Story about Depersonalization Disorder , Anxiety.

Derealization

Aug 20, 2018

By: Felix

Year Condition Began: 2018


In July, I had a panic attack that lasted 3 days. My boyfriend has a problem with anger, to the point where he lets it build up until he dissociates completely. He has never hit me nor yelled at me, but I've watched him break his hand multiple times from punching inanimate objects.
So I've struggled with anxiety and depression my whole life, so something like a 3 day panic attack isn't new. Dissociation is common with my anxiety, so when I did dissociate I knew it would eventually go away. The difference is, is this time, it didn't. It turned into something worse.
For the past two months it feels like I'm not connected to anything. Like nothing thats happening is actually real. Its hard for me to differentiate my dreams from reality. I don't know how to experience emotions or talk to others anymore. Its like no matter what I do I can't understand whats going on around me, all of it feels so foreign.
So a month ago my doctor put me on a low dosage of Xanax (0.5mg). Its helped, but only for as long as the medication lasts. It helps at least slow my thoughts down. But on a Monday, he put me on Lexapro (20mg), and I had one of the worst experiences of my life. It felt like I had taken bad MDMA. Sweating, tremors, nausea, heart palpitations, etc. This was on August 13th and it made everything substantially worse. He put me back on the Xanax, thank God, but it feels as if every panic attack I get is going to send me into a downward spiral of derealization that I'm never going to get out of.
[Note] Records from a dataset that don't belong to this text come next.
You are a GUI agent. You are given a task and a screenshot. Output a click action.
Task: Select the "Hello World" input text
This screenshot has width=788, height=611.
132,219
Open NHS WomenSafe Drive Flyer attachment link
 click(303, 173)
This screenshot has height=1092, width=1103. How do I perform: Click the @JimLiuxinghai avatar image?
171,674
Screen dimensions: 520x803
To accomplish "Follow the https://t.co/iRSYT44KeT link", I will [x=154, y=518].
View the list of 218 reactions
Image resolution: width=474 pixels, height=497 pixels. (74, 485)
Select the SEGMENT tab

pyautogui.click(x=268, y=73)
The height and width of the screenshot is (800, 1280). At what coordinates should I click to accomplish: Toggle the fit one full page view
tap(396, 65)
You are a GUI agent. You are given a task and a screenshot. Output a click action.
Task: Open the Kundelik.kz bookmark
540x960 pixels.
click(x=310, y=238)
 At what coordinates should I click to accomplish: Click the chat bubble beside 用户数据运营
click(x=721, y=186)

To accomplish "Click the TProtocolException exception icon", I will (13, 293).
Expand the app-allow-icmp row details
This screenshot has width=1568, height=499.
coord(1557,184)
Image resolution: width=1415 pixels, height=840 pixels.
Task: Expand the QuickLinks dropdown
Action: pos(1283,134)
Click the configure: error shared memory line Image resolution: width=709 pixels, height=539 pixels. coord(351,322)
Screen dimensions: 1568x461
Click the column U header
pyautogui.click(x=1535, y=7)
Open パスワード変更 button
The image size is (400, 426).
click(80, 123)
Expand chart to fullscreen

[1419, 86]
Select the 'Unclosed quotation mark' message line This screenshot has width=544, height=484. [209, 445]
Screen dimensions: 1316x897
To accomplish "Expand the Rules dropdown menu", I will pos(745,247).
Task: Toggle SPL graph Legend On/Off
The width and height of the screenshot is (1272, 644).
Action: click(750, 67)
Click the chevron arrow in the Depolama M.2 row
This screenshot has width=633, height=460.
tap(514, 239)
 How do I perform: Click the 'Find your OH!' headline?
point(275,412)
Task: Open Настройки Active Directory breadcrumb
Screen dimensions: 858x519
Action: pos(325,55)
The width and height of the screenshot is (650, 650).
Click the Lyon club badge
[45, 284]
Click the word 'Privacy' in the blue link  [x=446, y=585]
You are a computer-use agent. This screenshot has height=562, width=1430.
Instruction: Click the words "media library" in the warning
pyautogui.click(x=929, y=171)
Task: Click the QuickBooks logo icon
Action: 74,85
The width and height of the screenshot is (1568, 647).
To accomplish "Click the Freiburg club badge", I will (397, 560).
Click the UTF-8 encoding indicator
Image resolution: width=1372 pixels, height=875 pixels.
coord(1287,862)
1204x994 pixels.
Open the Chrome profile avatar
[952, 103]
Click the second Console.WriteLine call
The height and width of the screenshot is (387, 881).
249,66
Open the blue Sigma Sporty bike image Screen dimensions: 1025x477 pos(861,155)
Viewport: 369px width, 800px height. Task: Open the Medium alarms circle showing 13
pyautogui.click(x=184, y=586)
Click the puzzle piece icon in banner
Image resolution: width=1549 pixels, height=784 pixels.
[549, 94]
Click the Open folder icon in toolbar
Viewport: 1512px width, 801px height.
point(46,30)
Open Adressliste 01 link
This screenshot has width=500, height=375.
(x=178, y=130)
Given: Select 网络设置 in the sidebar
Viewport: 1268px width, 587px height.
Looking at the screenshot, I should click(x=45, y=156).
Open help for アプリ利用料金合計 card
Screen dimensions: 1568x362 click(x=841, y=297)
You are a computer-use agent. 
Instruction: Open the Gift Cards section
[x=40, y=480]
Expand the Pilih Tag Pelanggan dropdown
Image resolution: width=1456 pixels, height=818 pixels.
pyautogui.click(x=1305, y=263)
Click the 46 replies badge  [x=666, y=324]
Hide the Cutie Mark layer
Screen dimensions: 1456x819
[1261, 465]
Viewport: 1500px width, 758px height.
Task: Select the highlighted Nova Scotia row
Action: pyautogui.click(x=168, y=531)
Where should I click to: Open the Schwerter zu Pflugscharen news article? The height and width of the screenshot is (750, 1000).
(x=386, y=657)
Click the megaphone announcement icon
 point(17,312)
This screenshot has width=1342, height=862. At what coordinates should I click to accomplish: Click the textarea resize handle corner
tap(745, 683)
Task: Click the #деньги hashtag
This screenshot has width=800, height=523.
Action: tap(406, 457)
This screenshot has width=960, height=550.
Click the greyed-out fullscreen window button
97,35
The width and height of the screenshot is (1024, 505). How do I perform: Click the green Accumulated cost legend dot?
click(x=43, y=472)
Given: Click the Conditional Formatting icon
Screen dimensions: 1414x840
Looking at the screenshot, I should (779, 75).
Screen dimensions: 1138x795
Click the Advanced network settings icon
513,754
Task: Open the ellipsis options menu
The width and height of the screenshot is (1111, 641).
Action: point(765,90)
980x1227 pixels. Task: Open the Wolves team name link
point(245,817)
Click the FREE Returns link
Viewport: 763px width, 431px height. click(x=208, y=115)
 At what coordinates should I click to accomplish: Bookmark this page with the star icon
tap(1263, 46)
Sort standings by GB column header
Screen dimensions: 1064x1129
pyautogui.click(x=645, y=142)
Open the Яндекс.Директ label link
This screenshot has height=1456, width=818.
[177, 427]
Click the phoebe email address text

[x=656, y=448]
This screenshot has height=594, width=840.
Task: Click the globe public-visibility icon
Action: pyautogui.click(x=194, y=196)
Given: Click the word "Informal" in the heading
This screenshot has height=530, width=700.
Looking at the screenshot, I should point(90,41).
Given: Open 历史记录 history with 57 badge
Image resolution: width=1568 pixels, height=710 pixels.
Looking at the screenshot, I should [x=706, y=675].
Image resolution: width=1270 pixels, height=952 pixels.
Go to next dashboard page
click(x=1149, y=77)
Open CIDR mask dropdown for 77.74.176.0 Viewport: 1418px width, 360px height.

It feels like this is going to last forever. I'm missing out with friends because when i see them, it feels like i dont know them. But i know I do. The only people i can recognize daily are my family and my boyfriend. Everyone else is a stranger I somehow know. I struggle with eating because easy concepts like that are so foreign to me. I can't even go to work without feeling like i might just lose my mind at any second. Everything feels like a simulation, like a dream. It's getting easier to cope with day by day but I feel like its never truly going to go away.